A particular embodiment of a play-back device 31 is shown in FIG. 3. It has a connection 32 to a data processing device and consists of a storage unit 312, a cryptographic module 311, and an integrated play-back device 33. The connection of an external play-back device 33 is optional. In this case, the encrypted data and the key can be saved together in the play-back device. The data is then decrypted on demand.

Claims

1. Method for authorized decryption of encrypted data with the assistance of a minimum of two certificates in the following order:

a) Provision of encrypted data

b) Provision of a key, if the validity of the two certificates has been verified

c) Decryption of the data using the key

2. Method according to claim 1 in which the key is provided after having been determined with the help of the minimum two certificates.

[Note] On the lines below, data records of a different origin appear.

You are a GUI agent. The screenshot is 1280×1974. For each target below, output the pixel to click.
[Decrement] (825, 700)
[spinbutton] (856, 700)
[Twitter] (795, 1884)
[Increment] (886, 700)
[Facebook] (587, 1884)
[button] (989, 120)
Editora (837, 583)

3. Method according to claim 1 in which the key is provided over a data, telephone, or radio network.

4. Method according to claim 3, in which the key is provided in encrypted form.

5. Method according to claim 1, in which apart from the encrypted data additional information is provided to identify the encrypted data without the need for decryption.

6. Method according to claim 1, in which apart from the encrypted data additional information is provided to procure the key for decrypting the encrypted data.

7. Method according to claim 1, in which apart from the encrypted data additional information is provided which contains some of the encrypted data in unencrypted form.

8. Method according to claim 1 in which the minimum two certificates comprise attribute and/or user certificates.

9. Method according to claim 1, in which the validity of the minimum two certificates is verified in a data processing device of an issuer or a user.

10. Method according to claim 1, in which the validity is verified in a portable data processing device, particularly a notebook, an electronic organizer or a mobile phone.

11. Method for an authorized execution of an encrypted data processing program in the following steps:

a) Decryption of the encrypted data processing program using methods according to claim 1.

b) Loading of the data processing program to the main memory of a data processing device.

c) Execution of the data processing program by the data processing device.

12. Method for an authorized play-back of encrypted acoustic and optical data in the following steps:

a) Decryption of the encrypted acoustic and optical data using the method according to claim 1.

b) Forwarding of the acoustic and optical data to a play-back device.

13. Computer program product, which can be directly or indirectly connected to the main memory of a computer and which consist of coded segments that provide a key if a minimum of two certificates are valid according to step c) of the method of claim 1.

14. System for authorized decryption of encrypted data, in particular for performing the method claim 1 with a cryptographic module and at least one storage unit with a minimum of two stored certificates.

15. System according to claim 14, in which the cryptographic module and the minimum of one storage unit with at least two stored certificates are intended for a chip card.

16. Chip card reader, in particular for use in a system for authorized decryption of encrypted data according to claim 14 with a storage unit containing one certificate.

17. Chip card reader, in particular for use in a system for authorized decryption of encrypted data according to claims 14 with a cryptographic module.